Representatividade em cena
Formada 100% por artistas gordas, a Cia. Encorpas enfrenta diariamente as violências da gordofobia. No entanto, escolheu transformar essas dores em discurso — e também em celebração. Celebração das existências, dos sonhos e das relações atravessadas pelo afeto.
O espetáculo propõe reflexões importantes, especialmente para quem ocupa lugares de maior conforto na sociedade. Thaiana Telles explica que a escolha de uma equipe composta exclusivamente por mulheres gordas não é por acaso. É, acima de tudo, um gesto político e simbólico de quebra de estigmas.
“Acreditamos que precisamos mostrar ao mundo que somos profissionais capacitadas. Mais do que isso, precisamos nos reconhecer entre nós, entender que podemos — e devemos — estar em qualquer lugar que quisermos. Porque, juntas, somos mais fortes. Temos vivências diferentes, mas nos encontramos nesse espaço comum enquanto artistas”, afirma Thaiana.

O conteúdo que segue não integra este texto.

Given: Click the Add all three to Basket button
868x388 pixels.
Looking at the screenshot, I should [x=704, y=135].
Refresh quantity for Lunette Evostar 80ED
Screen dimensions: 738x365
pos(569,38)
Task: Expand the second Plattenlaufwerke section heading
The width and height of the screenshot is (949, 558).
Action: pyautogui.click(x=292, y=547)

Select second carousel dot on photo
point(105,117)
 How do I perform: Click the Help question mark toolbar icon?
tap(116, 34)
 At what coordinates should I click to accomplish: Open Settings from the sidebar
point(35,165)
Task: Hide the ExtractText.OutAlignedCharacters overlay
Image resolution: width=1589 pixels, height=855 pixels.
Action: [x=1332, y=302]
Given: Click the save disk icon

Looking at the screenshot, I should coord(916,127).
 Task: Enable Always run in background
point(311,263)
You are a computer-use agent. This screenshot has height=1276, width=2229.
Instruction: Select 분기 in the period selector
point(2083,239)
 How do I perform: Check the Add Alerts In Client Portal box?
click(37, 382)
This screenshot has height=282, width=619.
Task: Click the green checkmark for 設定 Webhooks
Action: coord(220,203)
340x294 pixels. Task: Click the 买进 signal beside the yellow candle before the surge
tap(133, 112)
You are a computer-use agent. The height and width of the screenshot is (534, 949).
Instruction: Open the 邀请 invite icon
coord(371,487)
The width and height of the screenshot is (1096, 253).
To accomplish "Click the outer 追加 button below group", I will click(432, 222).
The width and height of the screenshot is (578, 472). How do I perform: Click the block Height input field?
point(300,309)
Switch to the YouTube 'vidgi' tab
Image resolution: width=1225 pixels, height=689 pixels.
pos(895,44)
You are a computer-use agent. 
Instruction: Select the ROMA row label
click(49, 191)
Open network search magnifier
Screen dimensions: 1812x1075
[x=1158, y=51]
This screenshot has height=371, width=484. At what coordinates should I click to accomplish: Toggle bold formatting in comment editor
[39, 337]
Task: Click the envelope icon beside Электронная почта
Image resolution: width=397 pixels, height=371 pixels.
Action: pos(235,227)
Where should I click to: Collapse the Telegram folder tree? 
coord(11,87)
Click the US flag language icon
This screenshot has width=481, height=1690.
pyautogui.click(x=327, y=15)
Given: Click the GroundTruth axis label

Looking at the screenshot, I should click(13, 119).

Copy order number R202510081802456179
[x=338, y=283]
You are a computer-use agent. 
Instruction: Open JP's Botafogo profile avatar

Ela completa: “O nosso corpo chega antes de qualquer coisa — e com ele, muitas vezes, vêm os julgamentos. No Teatro, isso se intensifica. Por isso, é fundamental deixar claro: nossos corpos são capazes de estar em cena, interpretar os mais diversos personagens e falar sobre qualquer assunto. Estamos prontas — todas nós, dentro e fora dos palcos.”
Deixa eu dizer que te amo
O espetáculo Deixa eu dizer que te amo busca ser um acalanto. Um convite para que pessoas gordas possam se reconhecer, se acolher e desenvolver um olhar mais afetuoso para si mesmas. Ao mesmo tempo, a obra propõe uma reflexão a quem não é gordo, mostrando como preconceitos e violências — muitas vezes naturalizados — são reproduzidos em nossa sociedade, inclusive de forma inconsciente.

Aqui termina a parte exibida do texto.